Getting the film made has been a labor of love for Pappas and Teicher, albeit one that has taken every ounce of wit and talent the pair possess. Pappas leaned heavily on her entrepreneurial business degree while finding backers—John Legere, CEO of T-Mobile, is an investor, while the San Francisco Film Society and Sundance are providing mentorship support—and then used her connections, and a little sweat equity, to put the cast and crew together. Dratch and Buckley, the film’s two marquee actors, signed on after reading Pappas’ script, though veteran producer Smith, whose credits include movies City Slickers, Young Guns, and Major League, as well as TV shows Portlandia, ER, and The X-Files, needed a little more persuading.

“Jeremy and Alexi charmed me,” Smith said. “They came to me and said they really needed some help. I was trying to retire—I live on a cattle ranch outside of [Eugene]. They called me while I was in the middle of shooting a film with Kevin Bacon just to make some money so I could ranch. I got back to my ranch and they were really adamant about it, so I told them if they helped me pick up hay, I’d help them with the movie.”

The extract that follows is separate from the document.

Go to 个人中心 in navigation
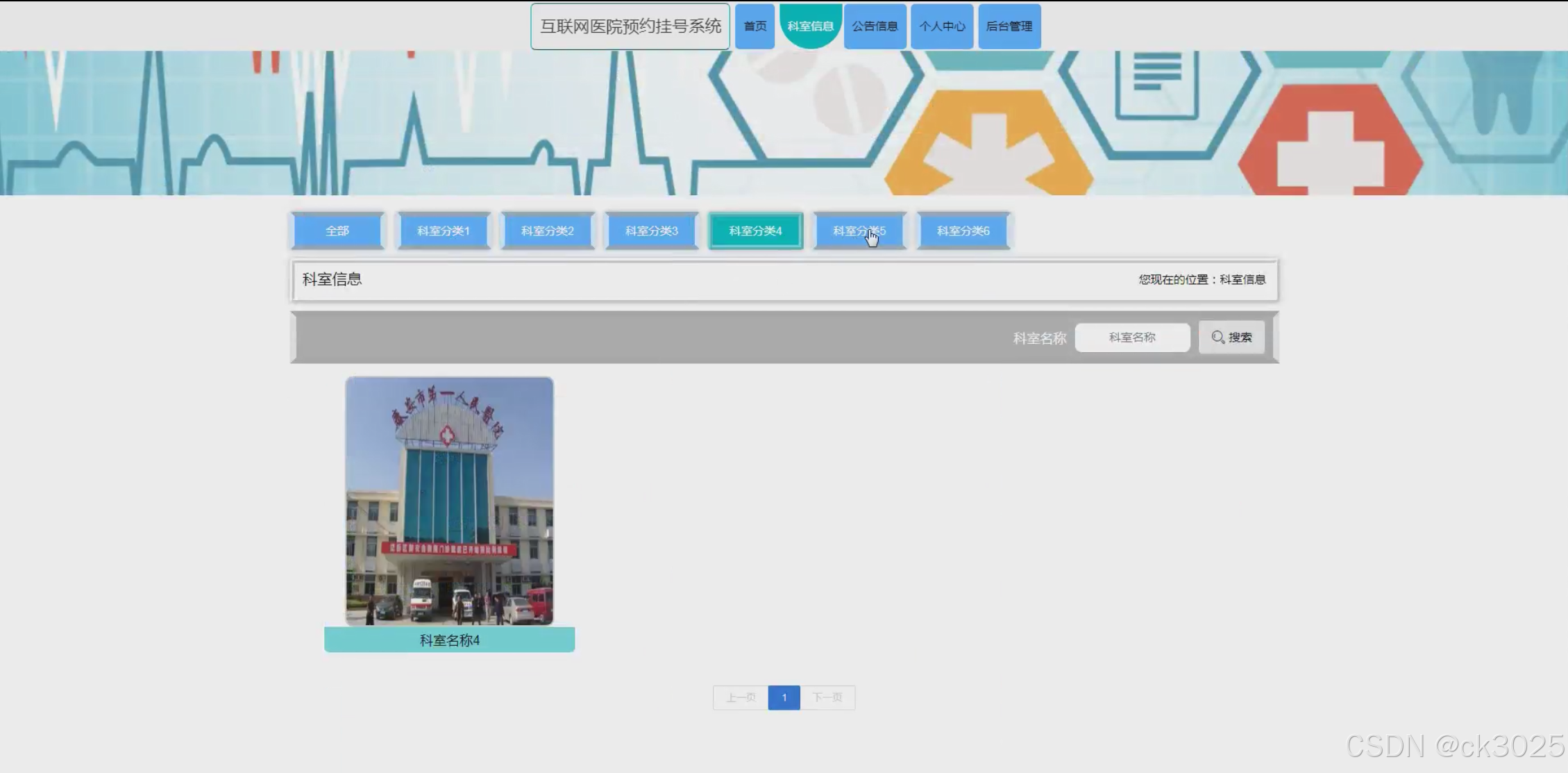 [x=942, y=26]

For being shot on a shoestring budget, using friends’ houses as sets and with current students and recent graduates on the crew, the shoot went smoothly and drew praise from the on-set industry veterans.

“Everyone knows what they’re doing,” said Buckley, who portrayed David Wallace on the Emmy Award-winning American adaptation of The Office. “You don’t know that they’ve just graduated—they’re very proficient at their jobs, from the grips to makeup to the camera people. It just feels like another small independent movie.”

Pappas—whom Buckley said could become “a terrific actress,” while joking that she’s also a great “daughter” who keeps her room clean and gets good grades—will return full-time to the track world once her work on Tracktown ends. Now settled in Eugene and running with Oregon Track Club Elite, she will replace camera equipment with Nikes and a makeup department with her signature bun while preparing for the 2015 IAAF World Championships in Beijing and the 2016 Summer Olympics in Rio de Janeiro.

That isn’t to say Tracktown will be her last filmmaking effort, though—far from it, in fact. It’s just that the talented runner, writer, and director—who has studied with Second City and the Upright Citizens Brigade, and who improvised some lines with Dratch during filming—has more immediate priorities.

“I want to act and write for the rest of my life,” Pappas said. “After I train for the Olympics with Oregon Track Club Elite.”